EXERCISE BRIEF —
Reproduce all of the data below word for word, keeping every line in its original order and form.

DATA PROVIDED —

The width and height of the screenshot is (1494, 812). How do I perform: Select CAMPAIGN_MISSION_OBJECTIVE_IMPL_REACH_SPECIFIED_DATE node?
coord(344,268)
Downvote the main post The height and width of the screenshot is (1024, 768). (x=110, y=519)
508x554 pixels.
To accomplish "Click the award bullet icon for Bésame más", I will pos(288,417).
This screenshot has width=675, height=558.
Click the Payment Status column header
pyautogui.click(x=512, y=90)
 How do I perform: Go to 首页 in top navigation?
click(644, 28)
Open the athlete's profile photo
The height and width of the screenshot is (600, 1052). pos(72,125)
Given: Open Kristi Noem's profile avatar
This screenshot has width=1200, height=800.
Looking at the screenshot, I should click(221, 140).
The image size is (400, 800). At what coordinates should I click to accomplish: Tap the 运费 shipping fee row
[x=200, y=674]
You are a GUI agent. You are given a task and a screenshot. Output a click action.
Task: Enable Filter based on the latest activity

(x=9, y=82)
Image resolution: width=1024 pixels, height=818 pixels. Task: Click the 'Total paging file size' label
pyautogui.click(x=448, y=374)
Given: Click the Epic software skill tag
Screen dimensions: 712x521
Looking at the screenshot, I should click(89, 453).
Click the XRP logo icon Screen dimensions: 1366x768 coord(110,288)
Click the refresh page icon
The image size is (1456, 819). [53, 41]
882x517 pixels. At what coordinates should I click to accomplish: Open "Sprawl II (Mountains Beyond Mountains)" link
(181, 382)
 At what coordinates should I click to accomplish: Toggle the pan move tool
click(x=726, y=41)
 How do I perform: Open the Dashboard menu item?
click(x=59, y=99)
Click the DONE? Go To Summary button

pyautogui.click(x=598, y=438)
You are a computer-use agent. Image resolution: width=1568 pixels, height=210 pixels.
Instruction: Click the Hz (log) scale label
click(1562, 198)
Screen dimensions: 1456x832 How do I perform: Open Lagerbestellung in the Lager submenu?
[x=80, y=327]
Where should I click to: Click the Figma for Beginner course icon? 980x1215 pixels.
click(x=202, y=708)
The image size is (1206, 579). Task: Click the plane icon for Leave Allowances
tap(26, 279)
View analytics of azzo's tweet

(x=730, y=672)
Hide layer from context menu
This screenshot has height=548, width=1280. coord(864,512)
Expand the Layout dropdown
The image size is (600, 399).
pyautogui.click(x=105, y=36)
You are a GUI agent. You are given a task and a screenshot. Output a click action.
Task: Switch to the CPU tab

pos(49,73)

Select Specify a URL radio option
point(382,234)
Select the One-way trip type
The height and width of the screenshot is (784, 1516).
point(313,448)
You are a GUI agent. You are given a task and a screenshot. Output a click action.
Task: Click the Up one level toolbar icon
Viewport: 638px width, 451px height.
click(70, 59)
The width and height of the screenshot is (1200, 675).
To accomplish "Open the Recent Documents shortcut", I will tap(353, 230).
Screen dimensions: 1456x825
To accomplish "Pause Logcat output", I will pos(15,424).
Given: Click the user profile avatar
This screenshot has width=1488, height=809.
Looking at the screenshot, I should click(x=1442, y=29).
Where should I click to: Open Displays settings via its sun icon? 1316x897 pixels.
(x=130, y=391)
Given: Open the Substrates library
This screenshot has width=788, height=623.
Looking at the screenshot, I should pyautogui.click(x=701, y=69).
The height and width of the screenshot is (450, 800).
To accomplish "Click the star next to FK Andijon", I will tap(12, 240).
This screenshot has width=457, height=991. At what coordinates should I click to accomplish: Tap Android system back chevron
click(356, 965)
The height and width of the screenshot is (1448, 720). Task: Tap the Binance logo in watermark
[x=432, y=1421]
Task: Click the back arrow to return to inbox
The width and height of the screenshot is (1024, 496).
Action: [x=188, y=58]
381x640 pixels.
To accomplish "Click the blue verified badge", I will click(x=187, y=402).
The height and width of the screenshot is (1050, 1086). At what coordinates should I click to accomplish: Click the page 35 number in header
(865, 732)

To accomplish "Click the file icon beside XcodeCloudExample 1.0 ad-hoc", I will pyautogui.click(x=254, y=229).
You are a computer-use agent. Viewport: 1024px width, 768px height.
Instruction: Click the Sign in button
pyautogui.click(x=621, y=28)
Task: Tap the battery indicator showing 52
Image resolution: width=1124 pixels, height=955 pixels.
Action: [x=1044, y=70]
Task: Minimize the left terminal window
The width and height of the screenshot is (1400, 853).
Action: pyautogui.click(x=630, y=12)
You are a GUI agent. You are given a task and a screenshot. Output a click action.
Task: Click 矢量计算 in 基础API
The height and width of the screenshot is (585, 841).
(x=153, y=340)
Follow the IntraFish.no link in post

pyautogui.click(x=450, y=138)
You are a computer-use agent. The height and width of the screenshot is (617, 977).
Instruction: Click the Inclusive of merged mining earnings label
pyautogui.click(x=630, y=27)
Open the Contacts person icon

WORKED ANSWER —
The width and height of the screenshot is (1494, 812). How do I perform: Select CAMPAIGN_MISSION_OBJECTIVE_IMPL_REACH_SPECIFIED_DATE node?
coord(344,268)
Downvote the main post The height and width of the screenshot is (1024, 768). (x=110, y=519)
508x554 pixels.
To accomplish "Click the award bullet icon for Bésame más", I will pos(288,417).
This screenshot has width=675, height=558.
Click the Payment Status column header
pyautogui.click(x=512, y=90)
 How do I perform: Go to 首页 in top navigation?
click(644, 28)
Open the athlete's profile photo
The height and width of the screenshot is (600, 1052). pos(72,125)
Given: Open Kristi Noem's profile avatar
This screenshot has width=1200, height=800.
Looking at the screenshot, I should click(221, 140).
The image size is (400, 800). At what coordinates should I click to accomplish: Tap the 运费 shipping fee row
[x=200, y=674]
You are a GUI agent. You are given a task and a screenshot. Output a click action.
Task: Enable Filter based on the latest activity

(x=9, y=82)
Image resolution: width=1024 pixels, height=818 pixels. Task: Click the 'Total paging file size' label
pyautogui.click(x=448, y=374)
Given: Click the Epic software skill tag
Screen dimensions: 712x521
Looking at the screenshot, I should click(89, 453).
Click the XRP logo icon Screen dimensions: 1366x768 coord(110,288)
Click the refresh page icon
The image size is (1456, 819). [53, 41]
882x517 pixels. At what coordinates should I click to accomplish: Open "Sprawl II (Mountains Beyond Mountains)" link
(181, 382)
 At what coordinates should I click to accomplish: Toggle the pan move tool
click(x=726, y=41)
 How do I perform: Open the Dashboard menu item?
click(x=59, y=99)
Click the DONE? Go To Summary button

pyautogui.click(x=598, y=438)
You are a computer-use agent. Image resolution: width=1568 pixels, height=210 pixels.
Instruction: Click the Hz (log) scale label
click(1562, 198)
Screen dimensions: 1456x832 How do I perform: Open Lagerbestellung in the Lager submenu?
[x=80, y=327]
Where should I click to: Click the Figma for Beginner course icon? 980x1215 pixels.
click(x=202, y=708)
The image size is (1206, 579). Task: Click the plane icon for Leave Allowances
tap(26, 279)
View analytics of azzo's tweet

(x=730, y=672)
Hide layer from context menu
This screenshot has height=548, width=1280. coord(864,512)
Expand the Layout dropdown
The image size is (600, 399).
pyautogui.click(x=105, y=36)
You are a GUI agent. You are given a task and a screenshot. Output a click action.
Task: Switch to the CPU tab

pos(49,73)

Select Specify a URL radio option
point(382,234)
Select the One-way trip type
The height and width of the screenshot is (784, 1516).
point(313,448)
You are a GUI agent. You are given a task and a screenshot. Output a click action.
Task: Click the Up one level toolbar icon
Viewport: 638px width, 451px height.
click(70, 59)
The width and height of the screenshot is (1200, 675).
To accomplish "Open the Recent Documents shortcut", I will tap(353, 230).
Screen dimensions: 1456x825
To accomplish "Pause Logcat output", I will pos(15,424).
Given: Click the user profile avatar
This screenshot has width=1488, height=809.
Looking at the screenshot, I should click(x=1442, y=29).
Where should I click to: Open Displays settings via its sun icon? 1316x897 pixels.
(x=130, y=391)
Given: Open the Substrates library
This screenshot has width=788, height=623.
Looking at the screenshot, I should pyautogui.click(x=701, y=69).
The height and width of the screenshot is (450, 800).
To accomplish "Click the star next to FK Andijon", I will tap(12, 240).
This screenshot has width=457, height=991. At what coordinates should I click to accomplish: Tap Android system back chevron
click(356, 965)
The height and width of the screenshot is (1448, 720). Task: Tap the Binance logo in watermark
[x=432, y=1421]
Task: Click the back arrow to return to inbox
The width and height of the screenshot is (1024, 496).
Action: [x=188, y=58]
381x640 pixels.
To accomplish "Click the blue verified badge", I will click(x=187, y=402).
The height and width of the screenshot is (1050, 1086). At what coordinates should I click to accomplish: Click the page 35 number in header
(865, 732)

To accomplish "Click the file icon beside XcodeCloudExample 1.0 ad-hoc", I will pyautogui.click(x=254, y=229).
You are a computer-use agent. Viewport: 1024px width, 768px height.
Instruction: Click the Sign in button
pyautogui.click(x=621, y=28)
Task: Tap the battery indicator showing 52
Image resolution: width=1124 pixels, height=955 pixels.
Action: [x=1044, y=70]
Task: Minimize the left terminal window
The width and height of the screenshot is (1400, 853).
Action: pyautogui.click(x=630, y=12)
You are a GUI agent. You are given a task and a screenshot. Output a click action.
Task: Click 矢量计算 in 基础API
The height and width of the screenshot is (585, 841).
(x=153, y=340)
Follow the IntraFish.no link in post

pyautogui.click(x=450, y=138)
You are a computer-use agent. The height and width of the screenshot is (617, 977).
Instruction: Click the Inclusive of merged mining earnings label
pyautogui.click(x=630, y=27)
Open the Contacts person icon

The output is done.